— WHAT THE TASK REQUIRES —
Taking the entries below from the top, restate each line exactly and end with the line containing "Task: Click the @TanjaEclipse handle".

(Collected data entries)
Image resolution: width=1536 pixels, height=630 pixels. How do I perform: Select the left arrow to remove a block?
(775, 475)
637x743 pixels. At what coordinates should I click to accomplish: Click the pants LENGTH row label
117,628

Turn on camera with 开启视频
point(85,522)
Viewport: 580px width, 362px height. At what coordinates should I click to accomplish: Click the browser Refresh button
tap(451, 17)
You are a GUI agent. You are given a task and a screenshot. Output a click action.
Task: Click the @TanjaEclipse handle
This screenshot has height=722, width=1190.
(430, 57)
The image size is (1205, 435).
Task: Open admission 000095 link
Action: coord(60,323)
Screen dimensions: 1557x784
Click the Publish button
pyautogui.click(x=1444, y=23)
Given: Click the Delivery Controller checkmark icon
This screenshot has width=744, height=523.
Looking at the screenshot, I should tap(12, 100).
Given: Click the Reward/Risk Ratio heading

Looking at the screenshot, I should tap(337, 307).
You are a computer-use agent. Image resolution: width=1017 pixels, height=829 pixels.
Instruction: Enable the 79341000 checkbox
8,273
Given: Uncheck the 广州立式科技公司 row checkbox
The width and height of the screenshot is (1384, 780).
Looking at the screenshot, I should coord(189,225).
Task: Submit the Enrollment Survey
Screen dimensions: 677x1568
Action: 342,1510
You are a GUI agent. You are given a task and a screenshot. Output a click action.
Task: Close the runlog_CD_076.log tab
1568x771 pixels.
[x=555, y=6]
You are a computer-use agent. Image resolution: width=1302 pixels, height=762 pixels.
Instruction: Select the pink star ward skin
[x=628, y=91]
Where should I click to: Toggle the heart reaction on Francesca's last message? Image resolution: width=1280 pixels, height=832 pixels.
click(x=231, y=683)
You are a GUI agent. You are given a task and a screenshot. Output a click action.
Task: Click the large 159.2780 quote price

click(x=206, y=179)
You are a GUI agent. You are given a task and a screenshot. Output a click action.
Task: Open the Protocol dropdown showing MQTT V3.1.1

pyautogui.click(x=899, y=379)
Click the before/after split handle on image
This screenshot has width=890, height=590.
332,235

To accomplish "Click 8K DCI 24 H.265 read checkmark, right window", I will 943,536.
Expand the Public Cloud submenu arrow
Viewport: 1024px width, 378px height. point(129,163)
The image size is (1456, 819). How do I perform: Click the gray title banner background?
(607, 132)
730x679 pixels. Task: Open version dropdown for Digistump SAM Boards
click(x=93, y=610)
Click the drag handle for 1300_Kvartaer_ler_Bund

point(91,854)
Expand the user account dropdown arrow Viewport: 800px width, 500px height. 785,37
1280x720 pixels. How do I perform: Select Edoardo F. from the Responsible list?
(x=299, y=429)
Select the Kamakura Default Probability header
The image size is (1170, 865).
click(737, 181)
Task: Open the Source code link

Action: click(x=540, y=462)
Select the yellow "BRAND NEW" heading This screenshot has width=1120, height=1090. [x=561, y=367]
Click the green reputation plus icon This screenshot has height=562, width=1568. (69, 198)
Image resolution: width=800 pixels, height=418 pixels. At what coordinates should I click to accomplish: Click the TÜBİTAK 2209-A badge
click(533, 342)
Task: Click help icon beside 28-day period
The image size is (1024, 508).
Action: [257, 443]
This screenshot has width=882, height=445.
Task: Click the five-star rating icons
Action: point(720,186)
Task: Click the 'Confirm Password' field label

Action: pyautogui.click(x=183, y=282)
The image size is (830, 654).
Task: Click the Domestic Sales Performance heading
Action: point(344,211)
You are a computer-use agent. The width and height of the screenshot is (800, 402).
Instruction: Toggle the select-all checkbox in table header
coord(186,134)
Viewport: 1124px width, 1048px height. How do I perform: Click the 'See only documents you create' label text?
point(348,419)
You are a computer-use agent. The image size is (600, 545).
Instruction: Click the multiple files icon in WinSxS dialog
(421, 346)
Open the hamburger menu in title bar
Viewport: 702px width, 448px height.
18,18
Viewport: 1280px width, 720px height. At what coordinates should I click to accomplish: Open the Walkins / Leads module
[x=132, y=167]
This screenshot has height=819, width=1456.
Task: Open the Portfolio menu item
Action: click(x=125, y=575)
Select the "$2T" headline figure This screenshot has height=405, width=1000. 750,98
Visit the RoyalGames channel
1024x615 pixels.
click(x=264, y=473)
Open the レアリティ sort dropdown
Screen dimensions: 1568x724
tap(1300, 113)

— WORKED SOLUTION —
Image resolution: width=1536 pixels, height=630 pixels. How do I perform: Select the left arrow to remove a block?
(775, 475)
637x743 pixels. At what coordinates should I click to accomplish: Click the pants LENGTH row label
117,628

Turn on camera with 开启视频
point(85,522)
Viewport: 580px width, 362px height. At what coordinates should I click to accomplish: Click the browser Refresh button
tap(451, 17)
You are a GUI agent. You are given a task and a screenshot. Output a click action.
Task: Click the @TanjaEclipse handle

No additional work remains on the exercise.